One last thing but when I look at the fill_rainbow function, it seems that it takes the array, and then depending on the numbers that are used in the fill_rainbow function, it stretches out, or compacts the array to fill the defined start and stop led position values.

When I change the value from 20 to something smaller, it fits in the array into just that number of LEDs, so 20 in the above code (post#1). And if I make the number larger, it lengthens out the array to that value of LEDs. Am I understanding this correctly ?
Thanks!!

I guess I’m just trying to still understand how fill_raimbow in the above code actually moves the rainbow down the LED strip.

It gets called with a starting hue that you pass as the 'starthue' value. The increment is passed in as a constant of 20.

The next time through loop(), starthue is one less than the previous value so that new value gets passed into fill_rainbow() with the same constant deltahue of 20. This repeats, over and over.

Shanedm1:
I guess I’m just trying to still understand how fill_raimbow in the above code actually moves the rainbow down the LED strip.

It changes the colors many times a second. The colors on leds 0,1,2,3 in one moment become the colors on leds 1,2,3,4 in the next with a new color on led 0 in the next moment.

Think of movies on film, a strip of separate pictures shown one at a time but at 24 pics/sec or faster we see motion.

The FastLed.show() is the showing of 1 picture. It takes a stream of those to give the impression of motion.

................

One Arduino thing I find that beginners don't appreciate is the speed. Arduino can change 100's of leds and still have to wait even longer for a full 33 milliseconds to pass before showing those changes. When blinking a led or a few leds and watching a button or a few, I have put up examples that run void loop() at over 67 times each millisecond to show fast responses to inputs while maintaining timely outputs. When the changes happen fast enough they appear very smooth.

If a certain array is just 4 different colors (eg: Red, Yellow, black, yellow), but I specify the length as 100, does it then stretch those colors out to 100 LED positions and then do the math to blend / fade them ?

it doesn't do anything. You have to write the code to fade over the 100 leds, similar to the fill_rainbow() function that used a for() loop

What I notice with the fill_rainbow program example is that the strays that are used, such as Candle, Tungsten100W, HighNoonSun, etc) are very long- hundreds of pixels. When I change the value of initalHue and deltaHue it takes that very long array and can make it fit just a few pixels, so almost compressing it.
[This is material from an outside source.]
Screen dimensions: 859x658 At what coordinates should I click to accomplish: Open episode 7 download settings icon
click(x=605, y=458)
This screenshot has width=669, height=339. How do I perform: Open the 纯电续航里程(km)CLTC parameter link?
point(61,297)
Are these crested arrays very long? Hundreds of pixels?

Shanedm1:
If a certain array is just 4 different colors (eg: Red, Yellow, black, yellow), but I specify the length as 100, does it then stretch those colors out to 100 LED positions and then do the math to blend / fade them ?
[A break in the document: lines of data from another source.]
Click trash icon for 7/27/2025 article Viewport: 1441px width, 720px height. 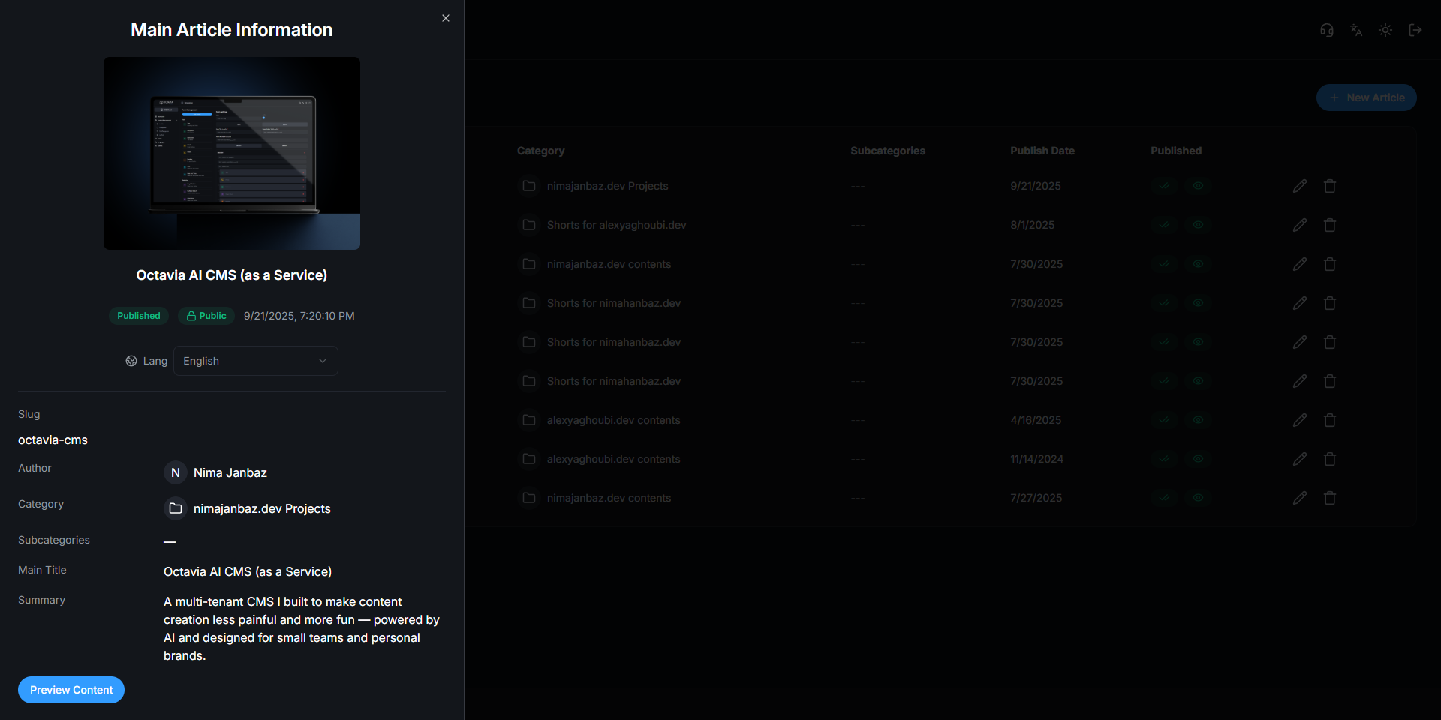pos(1330,498)
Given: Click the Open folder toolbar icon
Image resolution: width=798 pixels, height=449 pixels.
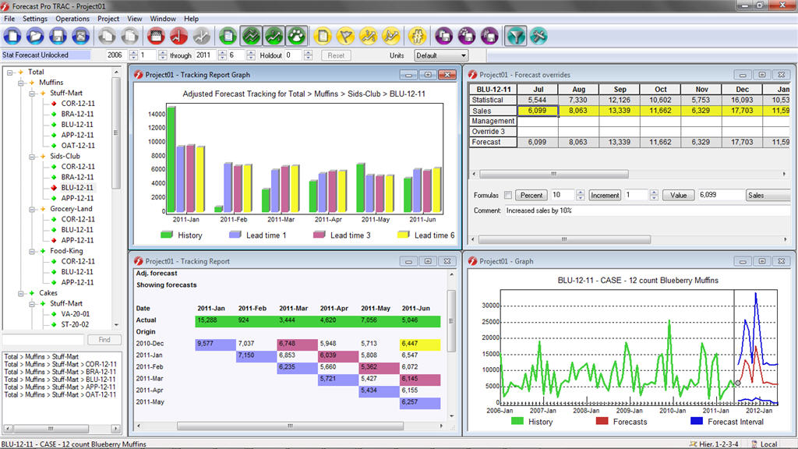Looking at the screenshot, I should point(35,35).
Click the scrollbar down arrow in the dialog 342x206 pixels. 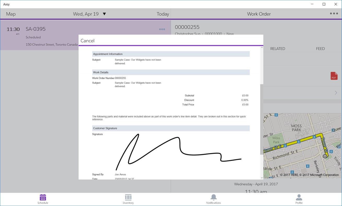click(262, 177)
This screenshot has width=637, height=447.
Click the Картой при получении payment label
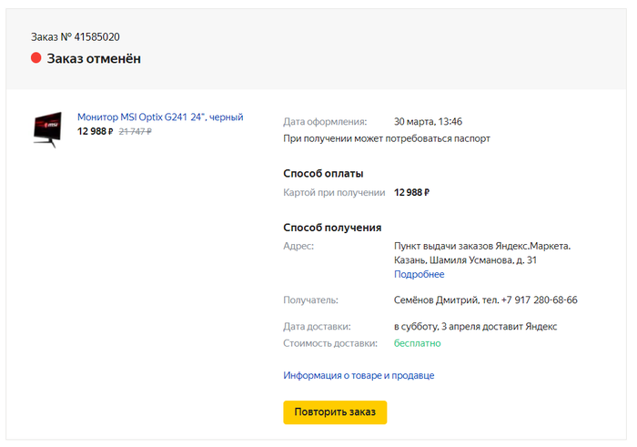(x=335, y=193)
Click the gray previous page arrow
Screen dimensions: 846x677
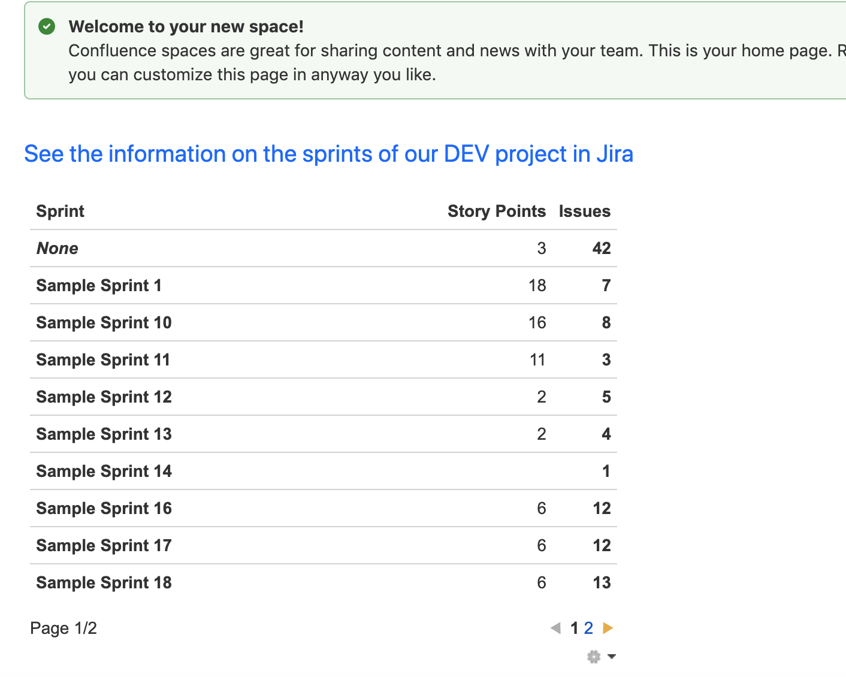tap(556, 628)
You would write or find a function where each color gets copied to elements of the leds[] array 100/4 times making sure that the last color gets written to any remaining leds (like if 102 instead of 100 leds then the last color gets 2 extra leds).

You can store patterns in the Arduino flash to copy into the leds[] array.

Roll your own code and get the hard fun of trying to figure out how to make an effect.

Fading colors down is a matter of reading the values in leds[elements] and writing back smaller values for red, green and blue since each one is how bright to make the RGB color and less bright is fade. Do the opposite to fade up.

You might want to find out how many 100 microseconds it takes to fill your leds[] array. An Uno has 16 cycles each micro and it takes fewer to put a stored value into an array element. This is why I mentioned before that you fill the leds[] array and then WAIT until it's time to show it -- the wait may take much longer than filling the array. Arduino is very very fast at small things done correctly.